Le choix du scénario change l'assiette : à Plaisance, elle passe de 30 000 € HT à deux classes à 40 000 € HT dès trois classes. Avec le logement loué chiffré autour de 9 447 000 €, l'arbitrage consiste à vérifier si le poste complémentaire nécessaire pour franchir la troisième classe coûte moins que le supplément d'aide qu'il déclenche.
Le climat entre dans le calcul réglementaire : la zone H2c applicable à Plaisance correspond à une base de 225 kWh/m²/an. Plus cette base est élevée, plus la remise à niveau d'un logement mis en location rentabilise vite son surcoût, à performance identique.
Dans l'ordonnancement du chantier à Plaisance, la remise à niveau d'un logement mis en location mobilise un opérateur agréé par l'Anah pendant cinq à neuf mois. Cette durée se cale entre l'audit préalable et la mise en service du générateur : la déplacer en fin de chantier oblige presque toujours à reprendre des interfaces déjà refermées.
Trésorerie du projet à Plaisance : 6 000 € de reste à charge pour le profil le plus aidé, accompagnement pris en charge jusqu'à 2 000 €. Un éco-prêt de quinze ans ramène l'effort à 35 € par mois, à comparer aux 1 330 € d'économie annuelle auxquels le logement loué participe.

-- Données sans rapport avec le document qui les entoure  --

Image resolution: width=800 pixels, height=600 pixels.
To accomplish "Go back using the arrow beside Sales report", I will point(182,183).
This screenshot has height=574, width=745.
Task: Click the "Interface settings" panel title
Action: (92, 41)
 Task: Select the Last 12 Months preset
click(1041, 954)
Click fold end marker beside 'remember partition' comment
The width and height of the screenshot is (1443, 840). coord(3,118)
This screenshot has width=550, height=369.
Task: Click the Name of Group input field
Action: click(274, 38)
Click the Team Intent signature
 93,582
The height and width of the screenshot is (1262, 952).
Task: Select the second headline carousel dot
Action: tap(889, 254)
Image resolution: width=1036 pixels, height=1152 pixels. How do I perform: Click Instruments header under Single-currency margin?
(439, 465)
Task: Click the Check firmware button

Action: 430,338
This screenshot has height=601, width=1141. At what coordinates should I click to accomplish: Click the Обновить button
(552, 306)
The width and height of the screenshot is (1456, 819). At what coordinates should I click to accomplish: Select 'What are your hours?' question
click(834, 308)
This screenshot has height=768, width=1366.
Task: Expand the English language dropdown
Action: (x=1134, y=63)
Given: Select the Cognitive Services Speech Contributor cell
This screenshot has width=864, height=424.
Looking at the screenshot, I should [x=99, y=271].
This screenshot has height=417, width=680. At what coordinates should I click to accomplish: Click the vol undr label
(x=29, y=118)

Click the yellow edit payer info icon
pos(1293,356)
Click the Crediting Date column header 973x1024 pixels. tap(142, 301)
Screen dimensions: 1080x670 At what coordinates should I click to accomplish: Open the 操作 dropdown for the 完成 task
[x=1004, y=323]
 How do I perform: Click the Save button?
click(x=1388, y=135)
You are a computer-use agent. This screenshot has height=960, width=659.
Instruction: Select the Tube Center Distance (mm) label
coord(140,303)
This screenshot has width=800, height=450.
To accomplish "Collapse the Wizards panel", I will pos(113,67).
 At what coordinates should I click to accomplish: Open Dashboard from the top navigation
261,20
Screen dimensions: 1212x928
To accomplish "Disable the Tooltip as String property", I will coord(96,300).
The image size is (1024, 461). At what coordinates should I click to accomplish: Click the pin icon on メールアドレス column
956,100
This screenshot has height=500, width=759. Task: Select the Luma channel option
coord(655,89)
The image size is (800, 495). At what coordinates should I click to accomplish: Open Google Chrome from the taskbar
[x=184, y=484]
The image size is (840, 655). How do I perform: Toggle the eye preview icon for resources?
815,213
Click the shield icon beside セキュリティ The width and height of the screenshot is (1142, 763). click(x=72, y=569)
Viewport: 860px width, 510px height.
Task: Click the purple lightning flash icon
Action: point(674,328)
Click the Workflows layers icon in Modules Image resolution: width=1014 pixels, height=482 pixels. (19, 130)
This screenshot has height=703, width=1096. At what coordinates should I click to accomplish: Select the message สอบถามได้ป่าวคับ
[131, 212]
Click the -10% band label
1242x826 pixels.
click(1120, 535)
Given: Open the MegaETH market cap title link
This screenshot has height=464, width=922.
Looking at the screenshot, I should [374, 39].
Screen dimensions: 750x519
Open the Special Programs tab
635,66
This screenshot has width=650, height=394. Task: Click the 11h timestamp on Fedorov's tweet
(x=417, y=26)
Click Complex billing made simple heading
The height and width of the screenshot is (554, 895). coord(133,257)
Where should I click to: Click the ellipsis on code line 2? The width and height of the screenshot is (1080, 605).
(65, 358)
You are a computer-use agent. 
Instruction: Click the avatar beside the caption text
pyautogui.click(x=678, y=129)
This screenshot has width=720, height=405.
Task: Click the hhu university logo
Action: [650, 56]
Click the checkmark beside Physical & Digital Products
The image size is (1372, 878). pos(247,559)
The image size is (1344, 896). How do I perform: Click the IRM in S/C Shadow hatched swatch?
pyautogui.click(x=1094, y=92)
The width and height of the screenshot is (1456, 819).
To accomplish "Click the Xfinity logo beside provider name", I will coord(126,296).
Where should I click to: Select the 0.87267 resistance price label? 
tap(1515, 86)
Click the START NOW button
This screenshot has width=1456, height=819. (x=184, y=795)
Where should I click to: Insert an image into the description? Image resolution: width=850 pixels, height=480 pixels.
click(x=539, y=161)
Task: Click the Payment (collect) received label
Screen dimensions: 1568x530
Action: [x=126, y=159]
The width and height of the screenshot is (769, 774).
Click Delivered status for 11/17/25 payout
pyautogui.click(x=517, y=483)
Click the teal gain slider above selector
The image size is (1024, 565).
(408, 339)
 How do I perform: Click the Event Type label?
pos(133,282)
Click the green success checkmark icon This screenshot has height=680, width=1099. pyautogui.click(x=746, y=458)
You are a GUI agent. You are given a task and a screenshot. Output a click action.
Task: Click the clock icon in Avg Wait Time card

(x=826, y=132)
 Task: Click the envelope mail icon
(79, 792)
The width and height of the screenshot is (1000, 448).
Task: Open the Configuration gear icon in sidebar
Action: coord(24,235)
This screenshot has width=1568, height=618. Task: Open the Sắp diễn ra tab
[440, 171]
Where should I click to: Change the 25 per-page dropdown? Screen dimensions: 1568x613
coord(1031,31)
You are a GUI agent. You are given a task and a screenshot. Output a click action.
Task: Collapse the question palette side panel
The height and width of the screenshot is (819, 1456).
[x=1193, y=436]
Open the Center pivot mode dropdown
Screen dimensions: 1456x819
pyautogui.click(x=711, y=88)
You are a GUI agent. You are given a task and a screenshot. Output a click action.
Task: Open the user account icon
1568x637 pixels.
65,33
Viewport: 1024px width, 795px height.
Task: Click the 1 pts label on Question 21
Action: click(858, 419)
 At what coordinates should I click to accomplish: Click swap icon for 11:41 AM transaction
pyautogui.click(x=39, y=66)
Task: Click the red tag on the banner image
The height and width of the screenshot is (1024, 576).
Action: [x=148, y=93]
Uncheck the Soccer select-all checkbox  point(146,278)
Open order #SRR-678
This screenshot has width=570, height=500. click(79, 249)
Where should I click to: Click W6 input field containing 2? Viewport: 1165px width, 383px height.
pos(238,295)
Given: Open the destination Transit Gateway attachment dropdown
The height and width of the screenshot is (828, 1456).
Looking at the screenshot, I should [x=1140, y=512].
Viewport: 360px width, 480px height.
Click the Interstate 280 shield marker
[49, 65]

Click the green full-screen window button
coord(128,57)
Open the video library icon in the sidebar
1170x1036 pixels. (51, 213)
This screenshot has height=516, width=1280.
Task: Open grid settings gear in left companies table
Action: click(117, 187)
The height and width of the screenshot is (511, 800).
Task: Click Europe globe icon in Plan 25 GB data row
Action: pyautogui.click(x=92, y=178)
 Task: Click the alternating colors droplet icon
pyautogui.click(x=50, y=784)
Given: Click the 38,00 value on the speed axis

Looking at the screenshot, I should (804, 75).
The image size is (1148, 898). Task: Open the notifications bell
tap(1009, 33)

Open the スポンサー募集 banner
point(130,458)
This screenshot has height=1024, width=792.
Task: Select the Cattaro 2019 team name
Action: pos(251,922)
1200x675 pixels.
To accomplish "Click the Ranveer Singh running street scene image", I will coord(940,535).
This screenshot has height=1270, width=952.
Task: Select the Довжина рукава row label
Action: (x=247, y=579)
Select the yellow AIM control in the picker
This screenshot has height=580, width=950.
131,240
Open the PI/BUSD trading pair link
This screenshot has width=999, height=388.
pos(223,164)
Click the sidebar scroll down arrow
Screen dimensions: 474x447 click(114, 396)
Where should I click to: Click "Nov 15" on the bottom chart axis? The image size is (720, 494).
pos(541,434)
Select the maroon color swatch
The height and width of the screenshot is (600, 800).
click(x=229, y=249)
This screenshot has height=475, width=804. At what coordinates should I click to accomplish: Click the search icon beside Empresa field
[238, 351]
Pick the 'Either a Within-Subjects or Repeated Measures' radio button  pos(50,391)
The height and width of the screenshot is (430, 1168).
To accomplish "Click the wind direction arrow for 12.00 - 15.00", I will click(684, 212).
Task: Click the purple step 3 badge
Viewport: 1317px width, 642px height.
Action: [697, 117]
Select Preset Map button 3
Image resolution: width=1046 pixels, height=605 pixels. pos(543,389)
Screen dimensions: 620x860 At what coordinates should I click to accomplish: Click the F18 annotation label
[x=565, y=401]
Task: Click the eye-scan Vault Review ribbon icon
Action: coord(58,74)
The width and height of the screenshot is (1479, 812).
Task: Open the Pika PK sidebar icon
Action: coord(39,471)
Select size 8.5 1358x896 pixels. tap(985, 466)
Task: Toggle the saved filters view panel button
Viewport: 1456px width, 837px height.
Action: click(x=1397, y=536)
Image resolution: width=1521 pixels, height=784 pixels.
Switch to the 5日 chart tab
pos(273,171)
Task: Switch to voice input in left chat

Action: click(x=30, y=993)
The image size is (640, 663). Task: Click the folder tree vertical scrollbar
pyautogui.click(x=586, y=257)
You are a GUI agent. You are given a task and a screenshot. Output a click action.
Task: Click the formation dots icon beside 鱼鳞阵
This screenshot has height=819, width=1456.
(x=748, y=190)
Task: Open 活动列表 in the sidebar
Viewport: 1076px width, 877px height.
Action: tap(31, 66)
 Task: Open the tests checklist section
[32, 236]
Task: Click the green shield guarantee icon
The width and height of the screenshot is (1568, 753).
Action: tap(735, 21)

Maisons ou logements collectifs, la réponse technique diffère : à Plaisance, la part de maisons atteint 84 % du parc (633 logements). Pour la remise à niveau d'un logement mis en location, cela signifie que la vacance du logement pendant les travaux lourds conditionne la majorité des chantiers plutôt qu'une minorité de cas.
La part de propriétaires occupants — 66 % à Plaisance — dessine le volume de projets réellement engageables à court terme sur la remise à niveau d'un logement mis en location, soit environ 495 logements. Le reste du parc suppose un montage locatif, avec ses propres conditions d'éligibilité.
Combien de logement du parc locatif exactement ? À Plaisance, le logement de référence de 100 m² situé en zone H2c en compte environ 282 pour la remise à niveau d'un logement mis en location. La dépense attendue s'établit dès lors entre 6 204 000 € et 12 690 000 € TTC (22 000–45 000 € l'unité), pour une assiette éligible plafonnée à 40 000 € HT.